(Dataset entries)
____________
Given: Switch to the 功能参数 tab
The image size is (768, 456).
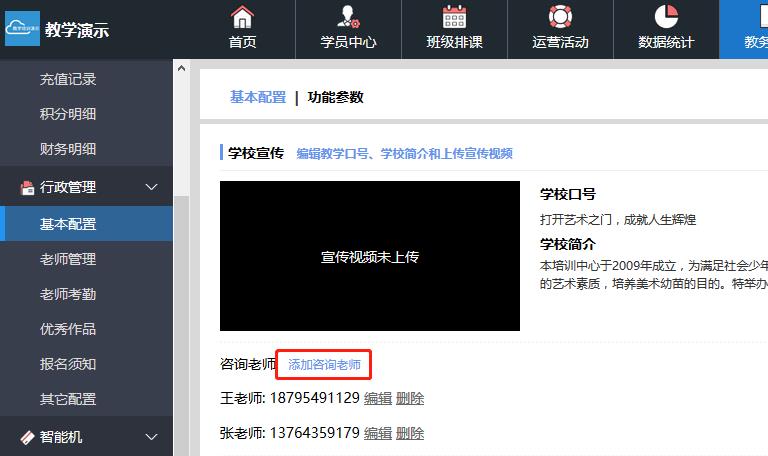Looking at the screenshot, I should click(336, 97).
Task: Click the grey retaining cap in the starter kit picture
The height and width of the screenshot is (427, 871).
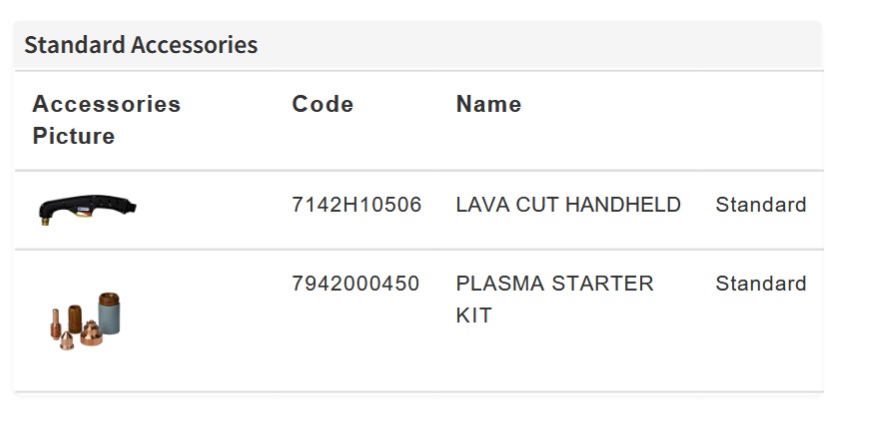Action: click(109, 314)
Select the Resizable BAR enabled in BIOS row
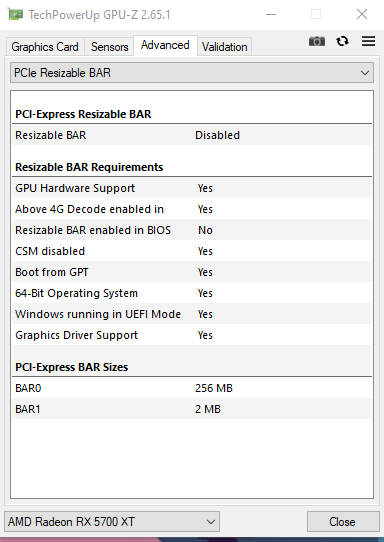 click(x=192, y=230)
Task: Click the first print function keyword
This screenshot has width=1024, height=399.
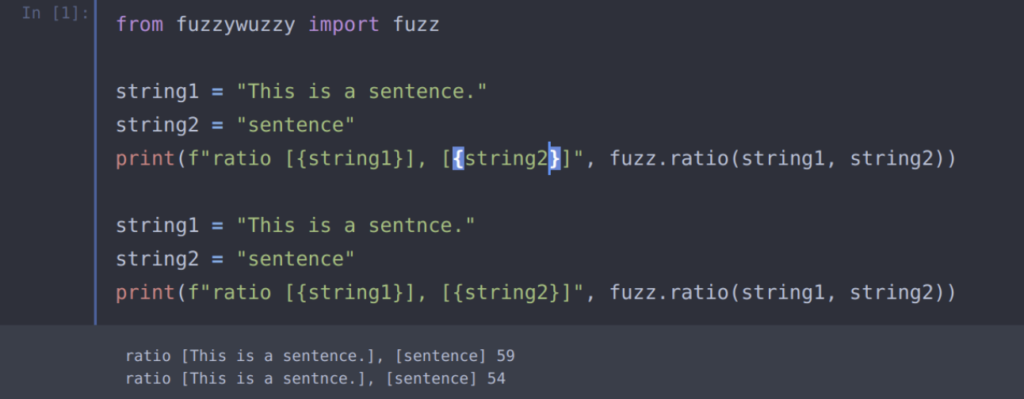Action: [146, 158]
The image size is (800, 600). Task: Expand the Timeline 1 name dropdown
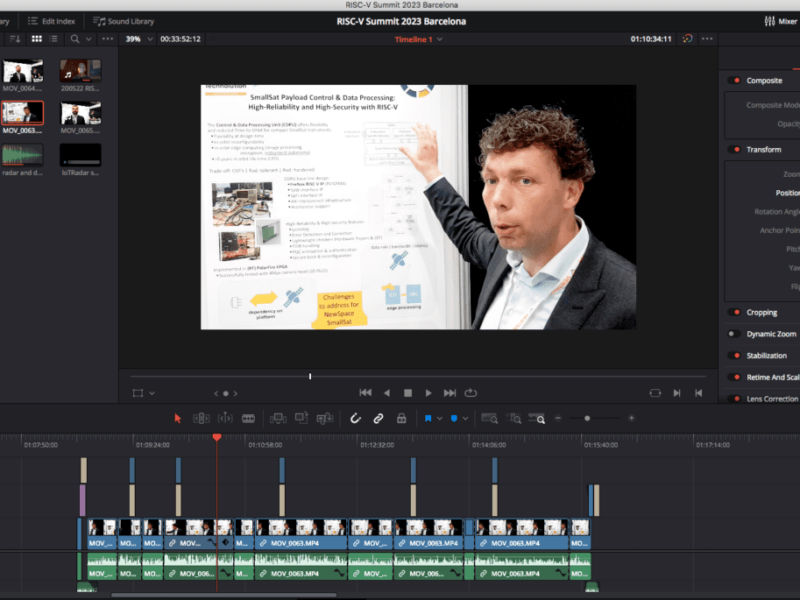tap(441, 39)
____________
The answer should consist only of the lines from the line with "The height and" through the last line of the data, repeated exactly; pictures stay out.

## [Task output]
The height and width of the screenshot is (427, 871).
Action: click(109, 314)
Select the Resizable BAR enabled in BIOS row
 click(x=192, y=230)
Task: Click the first print function keyword
This screenshot has width=1024, height=399.
Action: [146, 158]
The image size is (800, 600). Task: Expand the Timeline 1 name dropdown
tap(441, 39)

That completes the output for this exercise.